Vice President of Education, Central Party School (National Academy of Governance)

Personal details
- Born: February 1963 (age 63) Changshou District, Chongqing, China
- Education: Southwest University of Political Science and Law; Chinese Academy of Social Sciences (LL.M., Ph.D.)
- Alma mater: Southwest University of Political Science and Law; Graduate School of Chinese Academy of Social Sciences
- Occupation: Legal scholar

= Zhuo Zeyuan =

Chinese jurist

Zhuo Zeyuan (卓泽渊; born February 1963) is a Chinese legal scholar and political educator. He currently serves as Vice President of Education and professor at the Central Party School of the Chinese Communist Party (National Academy of Governance), and as a full-time distinguished professor at Guangzhou University. Zhuo specializes in jurisprudence and legal theory, and has been an influential figure in the study of socialist rule of law theory in China.

== Biography ==
Zhuo was born in Yun-tai Town, Changshou District, Chongqing. He joined the Chinese Communist Party in his early career. In 1980, he was admitted to the Department of Law at Southwest University of Political Science and Law, graduating in 1984 and remaining at the university as a faculty member. He completed a Master of Laws degree in jurisprudence at the same institution in 1990. In June 2000, he received a Doctor of Laws degree in legal theory from the Graduate School of the Chinese Academy of Social Sciences.

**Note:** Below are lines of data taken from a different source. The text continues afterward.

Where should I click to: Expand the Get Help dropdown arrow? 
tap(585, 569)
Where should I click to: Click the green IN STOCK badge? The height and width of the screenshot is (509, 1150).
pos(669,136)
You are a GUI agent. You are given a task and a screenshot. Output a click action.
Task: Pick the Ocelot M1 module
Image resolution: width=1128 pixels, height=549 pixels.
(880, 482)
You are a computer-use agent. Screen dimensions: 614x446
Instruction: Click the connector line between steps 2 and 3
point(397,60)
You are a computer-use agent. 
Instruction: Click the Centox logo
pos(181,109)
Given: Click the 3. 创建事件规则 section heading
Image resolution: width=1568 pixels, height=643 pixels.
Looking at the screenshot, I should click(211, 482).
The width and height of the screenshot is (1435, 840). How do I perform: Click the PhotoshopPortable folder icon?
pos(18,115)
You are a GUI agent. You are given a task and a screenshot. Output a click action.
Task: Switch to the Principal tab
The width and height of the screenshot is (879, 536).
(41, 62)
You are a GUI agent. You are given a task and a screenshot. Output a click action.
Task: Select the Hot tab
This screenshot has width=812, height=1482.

Zhuo advanced rapidly through the academic ranks at Southwest University of Political Science and Law, becoming a lecturer in 1991, associate professor in 1993, and full professor in 1995. From 1999 to 2003, he served as a member of the university's standing committee of the Communist Party and as vice president of the university, concurrently acting as editor-in-chief of the journal Modern Law Science.

In October 2003, Zhuo was transferred to the Central Party School, where he served in the Department of Political and Legal Affairs and later as its director. He became a core member of the state-sponsored Marxism Theory Research and Development Project in the discipline of law. He has delivered lectures at collective study sessions of the Politburo of the Chinese Communist Party in 2006 and 2011, addressing issues related to scientific governance, democratic governance, and the rule of law. In 2013, he was appointed on a temporary basis as deputy director of the Judicial Reform Office of the Supreme People's Court.

Zhuo currently serves as Vice President of Education at the Central Party School (National Academy of Governance). He is also vice president of the China Association for Legal Education Research and vice president of the Dong Biwu Legal Thought Research Association under the China Law Society. In May 2023, he was appointed as a full-time distinguished professor at Guangzhou University.